Input records Start Marker
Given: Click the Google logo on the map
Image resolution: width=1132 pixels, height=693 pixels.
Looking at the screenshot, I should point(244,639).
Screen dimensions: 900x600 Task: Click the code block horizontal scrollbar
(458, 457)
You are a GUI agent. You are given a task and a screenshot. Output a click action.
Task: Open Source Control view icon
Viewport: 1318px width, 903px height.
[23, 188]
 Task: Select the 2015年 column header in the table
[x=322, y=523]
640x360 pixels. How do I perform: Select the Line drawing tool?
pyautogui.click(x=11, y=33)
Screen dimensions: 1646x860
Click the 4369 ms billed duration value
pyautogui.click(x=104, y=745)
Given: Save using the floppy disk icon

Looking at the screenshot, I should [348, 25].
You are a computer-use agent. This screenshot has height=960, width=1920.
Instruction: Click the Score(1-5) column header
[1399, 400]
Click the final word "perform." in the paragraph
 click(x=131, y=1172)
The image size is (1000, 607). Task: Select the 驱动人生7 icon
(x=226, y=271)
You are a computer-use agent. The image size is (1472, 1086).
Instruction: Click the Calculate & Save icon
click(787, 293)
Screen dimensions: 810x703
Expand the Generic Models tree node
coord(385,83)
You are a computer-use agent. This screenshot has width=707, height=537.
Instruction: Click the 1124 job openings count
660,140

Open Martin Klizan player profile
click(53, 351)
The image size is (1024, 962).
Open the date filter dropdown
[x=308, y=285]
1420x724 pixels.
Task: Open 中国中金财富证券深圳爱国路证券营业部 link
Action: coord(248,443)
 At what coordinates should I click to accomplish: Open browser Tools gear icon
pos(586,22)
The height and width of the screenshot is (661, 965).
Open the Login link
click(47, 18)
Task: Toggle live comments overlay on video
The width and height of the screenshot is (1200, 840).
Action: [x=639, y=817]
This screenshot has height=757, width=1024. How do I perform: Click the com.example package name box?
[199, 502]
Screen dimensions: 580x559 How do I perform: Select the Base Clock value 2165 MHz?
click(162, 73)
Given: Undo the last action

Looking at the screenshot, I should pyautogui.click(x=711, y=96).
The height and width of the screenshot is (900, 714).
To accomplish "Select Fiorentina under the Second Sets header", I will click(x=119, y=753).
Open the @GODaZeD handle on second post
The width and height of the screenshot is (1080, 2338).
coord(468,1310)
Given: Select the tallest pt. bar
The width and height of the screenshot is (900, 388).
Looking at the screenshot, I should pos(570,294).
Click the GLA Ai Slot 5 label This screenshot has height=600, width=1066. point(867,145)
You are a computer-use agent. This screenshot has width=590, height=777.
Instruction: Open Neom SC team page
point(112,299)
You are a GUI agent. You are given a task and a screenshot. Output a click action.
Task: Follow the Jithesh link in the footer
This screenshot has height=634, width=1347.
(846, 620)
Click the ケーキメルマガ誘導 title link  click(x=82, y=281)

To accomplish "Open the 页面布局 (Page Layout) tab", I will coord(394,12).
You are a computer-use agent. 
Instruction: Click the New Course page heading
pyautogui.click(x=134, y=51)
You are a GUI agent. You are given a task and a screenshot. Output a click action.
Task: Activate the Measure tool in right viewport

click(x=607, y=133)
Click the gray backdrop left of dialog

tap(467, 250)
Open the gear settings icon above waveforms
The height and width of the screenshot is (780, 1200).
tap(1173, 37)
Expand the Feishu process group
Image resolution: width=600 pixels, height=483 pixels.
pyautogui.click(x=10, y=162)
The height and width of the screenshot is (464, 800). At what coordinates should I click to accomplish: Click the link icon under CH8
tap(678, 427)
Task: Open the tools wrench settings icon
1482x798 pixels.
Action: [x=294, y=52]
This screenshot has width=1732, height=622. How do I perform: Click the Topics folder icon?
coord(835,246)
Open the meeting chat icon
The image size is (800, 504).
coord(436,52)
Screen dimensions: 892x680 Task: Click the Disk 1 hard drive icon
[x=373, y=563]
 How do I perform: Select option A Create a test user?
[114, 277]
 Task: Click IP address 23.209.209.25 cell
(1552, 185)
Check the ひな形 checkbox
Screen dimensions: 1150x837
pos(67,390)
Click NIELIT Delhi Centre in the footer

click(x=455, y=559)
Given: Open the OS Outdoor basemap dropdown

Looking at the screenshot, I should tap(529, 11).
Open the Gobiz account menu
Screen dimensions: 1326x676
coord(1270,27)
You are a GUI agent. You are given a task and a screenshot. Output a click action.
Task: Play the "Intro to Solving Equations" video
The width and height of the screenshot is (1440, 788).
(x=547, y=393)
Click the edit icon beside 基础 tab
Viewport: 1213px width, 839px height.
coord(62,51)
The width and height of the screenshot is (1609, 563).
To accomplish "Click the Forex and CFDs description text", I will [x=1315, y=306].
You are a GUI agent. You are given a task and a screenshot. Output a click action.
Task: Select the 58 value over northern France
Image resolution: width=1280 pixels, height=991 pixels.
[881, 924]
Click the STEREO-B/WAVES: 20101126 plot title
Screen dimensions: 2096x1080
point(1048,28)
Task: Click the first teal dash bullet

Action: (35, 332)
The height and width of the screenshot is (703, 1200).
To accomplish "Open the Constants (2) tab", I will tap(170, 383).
Input records End Marker
**Exercise objective:** Find the lines above with the word "video". Copy them out.

**Written answer:**
Task: Toggle live comments overlay on video
Task: Play the "Intro to Solving Equations" video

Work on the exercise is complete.